# Require procedure to test an upgrade/updates safely



## Harvey (Sep 11, 2013)

Hi

I have a live production box that needs updating/upgrading patches - _it's a_ fairly complicated software stack. _I am h_esitant to hit the upgrade/update button on a live system.

_I w_ould like to recreate the above server and simulate the upgrade before I do this to a live system. _I am u_nable to do snapshots as this is a stand alone system.
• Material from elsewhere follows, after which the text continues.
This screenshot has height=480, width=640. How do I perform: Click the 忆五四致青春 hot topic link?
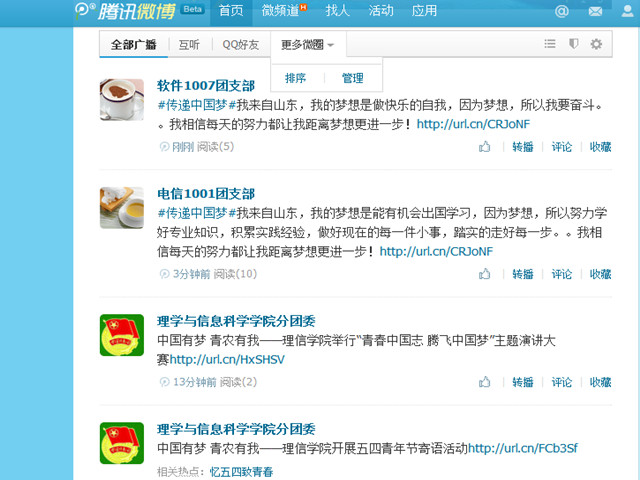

Is there a neat procedure to pull the current software versions to build a new server?


----------



## kpa (Sep 11, 2013)

Are we talking about the base system or ports here? If it's the base system and your software does not survive minor version upgrades to the base OS you have some rethinking to do about your software. If it's ports I would set up a jail that replicates the real host as much as possible and test the updates there.


----------



## SirDice (Sep 11, 2013)

You can use pkg_create(1) to create packages from already installed ports. I'd probably set up a virtual machine, install the same FreeBSD version on it and copy the packages I created with the aforementioned pkg_create(1). After that you just need to copy the configuration files and you should have a relatively exact copy. Good enough to test the upgrade procedure at least.


----------



## jb_fvwm2 (Sep 11, 2013)

Maybe be wary that [cmd=] pkg_add [/cmd] fails often here, many times with GNOME ports, with an obscure nonfixable (so far) bug, so the ports may have to be built (some of them) at the new machine, or they may be upstream and installable with portmaster. (Hopefully not relevant to this thread.)


----------



## J65nko (Sep 11, 2013)

With a ZFS install as described in @vermaden's HOWTO: FreeBSD ZFS Madness and with his sysutils/beadm script, you can manage different boot environments, allowing you to test upgrades without affecting a working setup. 
From that howto:


> The main purpose of the Boot Environments concept is to make all risky tasks harmless, to provide an easy way back from possible troubles. Think about upgrading the system to newer version, an update of 30+ installed packages to latest versions, testing software or various solutions before taking the final decision, and much more. All these tasks are now harmless thanks to the Boot Environments, but this is just the tip of the iceberg.


----------



## ShelLuser (Sep 11, 2013)

And another option, if we're talking ports that is, is to use `# portmaster --list-origins`. This will create a list which can be directly fed into portmaster thus installing the same ports on your other system.


----------



## Harvey (Sep 23, 2013)

Many thanks for the pointers.

For ports this looks like what I should be doing.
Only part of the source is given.